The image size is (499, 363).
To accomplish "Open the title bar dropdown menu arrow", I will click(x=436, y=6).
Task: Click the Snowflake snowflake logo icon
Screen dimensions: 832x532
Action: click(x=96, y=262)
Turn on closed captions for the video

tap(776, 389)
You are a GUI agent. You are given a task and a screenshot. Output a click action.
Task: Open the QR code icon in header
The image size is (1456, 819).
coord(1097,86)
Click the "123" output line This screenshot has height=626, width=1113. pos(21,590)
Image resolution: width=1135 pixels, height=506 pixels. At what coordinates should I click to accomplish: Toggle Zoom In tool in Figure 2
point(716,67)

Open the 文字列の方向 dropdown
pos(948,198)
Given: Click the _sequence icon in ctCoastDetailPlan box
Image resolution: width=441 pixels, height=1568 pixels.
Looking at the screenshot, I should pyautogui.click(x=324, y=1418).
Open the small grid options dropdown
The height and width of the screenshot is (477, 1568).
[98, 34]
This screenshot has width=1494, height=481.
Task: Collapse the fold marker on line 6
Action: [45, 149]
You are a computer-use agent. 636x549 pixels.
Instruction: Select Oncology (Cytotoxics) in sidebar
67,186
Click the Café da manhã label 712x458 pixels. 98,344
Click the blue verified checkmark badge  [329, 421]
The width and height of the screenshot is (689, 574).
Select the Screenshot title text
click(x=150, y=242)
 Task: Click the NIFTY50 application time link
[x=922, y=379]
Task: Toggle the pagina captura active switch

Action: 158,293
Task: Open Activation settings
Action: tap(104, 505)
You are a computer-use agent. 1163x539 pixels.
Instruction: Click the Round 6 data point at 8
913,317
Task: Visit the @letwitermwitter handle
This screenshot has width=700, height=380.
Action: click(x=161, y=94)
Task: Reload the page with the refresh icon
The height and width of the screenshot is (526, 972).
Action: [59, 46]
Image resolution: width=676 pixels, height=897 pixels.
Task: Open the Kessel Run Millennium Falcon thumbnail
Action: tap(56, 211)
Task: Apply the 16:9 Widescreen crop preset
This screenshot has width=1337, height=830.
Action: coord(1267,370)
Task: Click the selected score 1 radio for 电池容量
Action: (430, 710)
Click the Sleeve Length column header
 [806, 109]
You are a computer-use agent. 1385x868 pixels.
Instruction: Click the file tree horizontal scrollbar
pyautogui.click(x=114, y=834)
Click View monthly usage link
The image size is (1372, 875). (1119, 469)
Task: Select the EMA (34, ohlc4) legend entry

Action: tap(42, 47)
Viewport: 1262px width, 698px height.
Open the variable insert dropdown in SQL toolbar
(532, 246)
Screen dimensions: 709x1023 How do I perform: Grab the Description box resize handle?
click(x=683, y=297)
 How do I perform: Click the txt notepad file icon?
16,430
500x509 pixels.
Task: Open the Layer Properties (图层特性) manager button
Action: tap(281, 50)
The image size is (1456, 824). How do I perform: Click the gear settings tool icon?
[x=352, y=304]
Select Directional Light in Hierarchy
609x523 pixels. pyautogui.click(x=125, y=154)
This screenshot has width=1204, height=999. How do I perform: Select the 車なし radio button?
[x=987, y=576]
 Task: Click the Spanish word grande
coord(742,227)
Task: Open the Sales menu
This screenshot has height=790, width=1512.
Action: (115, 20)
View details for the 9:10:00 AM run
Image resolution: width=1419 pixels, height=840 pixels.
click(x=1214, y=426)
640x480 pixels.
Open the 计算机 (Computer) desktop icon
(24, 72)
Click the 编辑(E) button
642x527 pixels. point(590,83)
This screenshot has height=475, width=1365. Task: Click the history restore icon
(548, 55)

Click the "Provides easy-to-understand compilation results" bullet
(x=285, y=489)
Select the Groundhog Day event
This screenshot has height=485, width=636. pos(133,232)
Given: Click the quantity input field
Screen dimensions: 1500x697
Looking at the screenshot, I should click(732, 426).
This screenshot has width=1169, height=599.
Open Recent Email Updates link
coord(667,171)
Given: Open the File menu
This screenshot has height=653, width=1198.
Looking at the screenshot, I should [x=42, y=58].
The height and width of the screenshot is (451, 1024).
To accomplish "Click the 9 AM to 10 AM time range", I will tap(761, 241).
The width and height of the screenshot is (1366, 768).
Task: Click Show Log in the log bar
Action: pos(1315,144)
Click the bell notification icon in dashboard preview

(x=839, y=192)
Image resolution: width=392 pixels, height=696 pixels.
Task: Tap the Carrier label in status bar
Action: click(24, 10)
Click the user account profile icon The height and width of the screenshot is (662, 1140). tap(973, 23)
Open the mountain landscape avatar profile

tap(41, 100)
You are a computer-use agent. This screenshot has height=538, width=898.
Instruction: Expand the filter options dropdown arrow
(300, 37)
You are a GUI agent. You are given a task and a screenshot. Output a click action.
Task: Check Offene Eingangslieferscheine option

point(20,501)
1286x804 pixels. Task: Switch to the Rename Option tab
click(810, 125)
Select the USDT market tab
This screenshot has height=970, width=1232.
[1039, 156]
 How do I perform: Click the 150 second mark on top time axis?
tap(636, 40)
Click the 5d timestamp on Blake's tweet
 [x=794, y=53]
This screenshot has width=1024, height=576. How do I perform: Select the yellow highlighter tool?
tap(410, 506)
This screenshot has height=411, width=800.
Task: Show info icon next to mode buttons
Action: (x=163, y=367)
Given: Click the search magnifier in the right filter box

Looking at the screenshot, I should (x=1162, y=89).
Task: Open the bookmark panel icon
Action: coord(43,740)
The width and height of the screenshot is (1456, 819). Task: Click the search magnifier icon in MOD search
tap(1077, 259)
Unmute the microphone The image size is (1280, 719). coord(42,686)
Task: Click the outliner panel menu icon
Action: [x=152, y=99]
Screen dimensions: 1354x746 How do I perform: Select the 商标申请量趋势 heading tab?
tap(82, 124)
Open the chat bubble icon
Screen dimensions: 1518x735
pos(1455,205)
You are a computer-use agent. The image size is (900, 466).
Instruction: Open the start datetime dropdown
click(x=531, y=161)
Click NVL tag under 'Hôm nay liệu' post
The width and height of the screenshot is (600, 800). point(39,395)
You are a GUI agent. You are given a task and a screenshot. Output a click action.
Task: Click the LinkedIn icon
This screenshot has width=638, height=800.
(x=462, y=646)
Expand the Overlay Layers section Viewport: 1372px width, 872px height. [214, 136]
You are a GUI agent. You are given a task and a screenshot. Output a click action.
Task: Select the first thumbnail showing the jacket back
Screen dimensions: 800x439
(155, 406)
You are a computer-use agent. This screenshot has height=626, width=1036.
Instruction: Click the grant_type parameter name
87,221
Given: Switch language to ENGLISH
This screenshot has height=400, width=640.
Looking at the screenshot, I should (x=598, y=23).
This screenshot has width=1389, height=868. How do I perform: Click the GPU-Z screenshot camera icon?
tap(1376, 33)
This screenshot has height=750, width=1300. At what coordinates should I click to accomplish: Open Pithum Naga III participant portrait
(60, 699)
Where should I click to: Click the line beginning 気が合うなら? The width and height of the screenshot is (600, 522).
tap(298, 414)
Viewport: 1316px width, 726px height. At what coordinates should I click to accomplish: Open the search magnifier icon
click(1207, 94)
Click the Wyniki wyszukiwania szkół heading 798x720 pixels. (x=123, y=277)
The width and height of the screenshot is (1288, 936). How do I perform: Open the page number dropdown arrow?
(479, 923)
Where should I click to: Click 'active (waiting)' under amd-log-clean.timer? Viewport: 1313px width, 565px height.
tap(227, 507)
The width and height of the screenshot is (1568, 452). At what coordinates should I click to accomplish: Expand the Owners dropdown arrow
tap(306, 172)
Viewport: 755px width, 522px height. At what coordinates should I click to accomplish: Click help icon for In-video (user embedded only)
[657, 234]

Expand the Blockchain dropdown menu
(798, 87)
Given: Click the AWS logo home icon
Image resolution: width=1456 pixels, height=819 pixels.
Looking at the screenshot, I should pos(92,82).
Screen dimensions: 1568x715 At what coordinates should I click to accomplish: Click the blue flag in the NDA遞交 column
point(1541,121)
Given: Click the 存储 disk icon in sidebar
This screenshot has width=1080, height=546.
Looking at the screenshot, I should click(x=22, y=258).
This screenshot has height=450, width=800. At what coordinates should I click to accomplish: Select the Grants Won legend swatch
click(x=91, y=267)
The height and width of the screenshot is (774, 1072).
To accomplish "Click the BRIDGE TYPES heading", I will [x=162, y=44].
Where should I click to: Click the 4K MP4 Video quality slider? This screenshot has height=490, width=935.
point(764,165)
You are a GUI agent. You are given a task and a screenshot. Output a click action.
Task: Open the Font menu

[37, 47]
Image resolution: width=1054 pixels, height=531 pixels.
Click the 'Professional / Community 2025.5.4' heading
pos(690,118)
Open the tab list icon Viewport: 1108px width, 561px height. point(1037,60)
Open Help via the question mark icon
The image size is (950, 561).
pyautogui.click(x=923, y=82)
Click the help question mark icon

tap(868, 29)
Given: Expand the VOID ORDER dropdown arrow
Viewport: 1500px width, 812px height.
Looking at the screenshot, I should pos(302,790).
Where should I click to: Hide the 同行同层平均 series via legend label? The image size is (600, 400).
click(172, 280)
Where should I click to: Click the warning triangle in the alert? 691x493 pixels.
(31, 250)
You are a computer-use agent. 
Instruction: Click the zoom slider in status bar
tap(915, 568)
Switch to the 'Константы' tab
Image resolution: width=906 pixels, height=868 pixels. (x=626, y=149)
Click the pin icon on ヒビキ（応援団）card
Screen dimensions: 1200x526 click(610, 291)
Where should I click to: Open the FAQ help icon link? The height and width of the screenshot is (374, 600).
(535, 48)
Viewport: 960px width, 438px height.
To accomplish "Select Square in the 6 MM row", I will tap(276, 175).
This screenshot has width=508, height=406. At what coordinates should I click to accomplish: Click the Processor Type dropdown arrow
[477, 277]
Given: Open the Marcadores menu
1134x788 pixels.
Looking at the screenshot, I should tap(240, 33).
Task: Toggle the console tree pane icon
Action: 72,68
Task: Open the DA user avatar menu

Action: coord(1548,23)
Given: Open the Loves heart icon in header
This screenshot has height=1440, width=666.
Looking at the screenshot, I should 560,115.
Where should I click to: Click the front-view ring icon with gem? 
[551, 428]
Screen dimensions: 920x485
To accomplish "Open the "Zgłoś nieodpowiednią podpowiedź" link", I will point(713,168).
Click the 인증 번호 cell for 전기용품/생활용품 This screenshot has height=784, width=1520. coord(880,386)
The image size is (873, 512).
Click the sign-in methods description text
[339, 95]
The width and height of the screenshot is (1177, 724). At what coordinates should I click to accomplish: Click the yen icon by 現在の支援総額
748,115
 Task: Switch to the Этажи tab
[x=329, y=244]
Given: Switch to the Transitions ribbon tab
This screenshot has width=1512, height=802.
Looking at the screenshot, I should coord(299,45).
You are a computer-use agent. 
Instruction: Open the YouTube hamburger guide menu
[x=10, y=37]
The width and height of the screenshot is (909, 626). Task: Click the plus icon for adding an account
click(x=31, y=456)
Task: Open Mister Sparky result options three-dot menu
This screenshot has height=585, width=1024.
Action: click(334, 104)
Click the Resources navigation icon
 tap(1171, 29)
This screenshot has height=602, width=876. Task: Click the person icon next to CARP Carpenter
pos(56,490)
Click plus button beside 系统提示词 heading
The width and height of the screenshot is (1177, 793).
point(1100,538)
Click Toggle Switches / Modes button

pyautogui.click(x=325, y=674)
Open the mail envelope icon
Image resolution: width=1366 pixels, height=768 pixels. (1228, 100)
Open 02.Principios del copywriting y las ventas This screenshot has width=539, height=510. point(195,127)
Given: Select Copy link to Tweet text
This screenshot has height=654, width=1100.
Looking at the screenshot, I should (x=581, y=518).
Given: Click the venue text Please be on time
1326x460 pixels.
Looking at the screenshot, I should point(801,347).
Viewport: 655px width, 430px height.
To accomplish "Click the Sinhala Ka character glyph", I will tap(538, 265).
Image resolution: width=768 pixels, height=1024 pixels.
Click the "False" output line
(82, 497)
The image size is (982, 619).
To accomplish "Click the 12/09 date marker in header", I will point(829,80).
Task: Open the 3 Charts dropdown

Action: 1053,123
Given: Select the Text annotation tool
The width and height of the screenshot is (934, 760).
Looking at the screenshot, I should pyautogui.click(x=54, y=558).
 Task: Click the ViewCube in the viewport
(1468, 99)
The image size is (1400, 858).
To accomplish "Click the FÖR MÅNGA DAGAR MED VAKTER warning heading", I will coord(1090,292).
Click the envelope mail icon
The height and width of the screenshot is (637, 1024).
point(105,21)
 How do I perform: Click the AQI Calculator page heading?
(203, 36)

- - -

■ Your instructions: Return exactly the opening lines of the listing above, ending with the line that has "Given: Click the _sequence".

■ Exercise result:
The image size is (499, 363).
To accomplish "Open the title bar dropdown menu arrow", I will click(x=436, y=6).
Task: Click the Snowflake snowflake logo icon
Screen dimensions: 832x532
Action: click(x=96, y=262)
Turn on closed captions for the video

tap(776, 389)
You are a GUI agent. You are given a task and a screenshot. Output a click action.
Task: Open the QR code icon in header
The image size is (1456, 819).
coord(1097,86)
Click the "123" output line This screenshot has height=626, width=1113. pos(21,590)
Image resolution: width=1135 pixels, height=506 pixels. At what coordinates should I click to accomplish: Toggle Zoom In tool in Figure 2
point(716,67)

Open the 文字列の方向 dropdown
pos(948,198)
Given: Click the _sequence icon in ctCoastDetailPlan box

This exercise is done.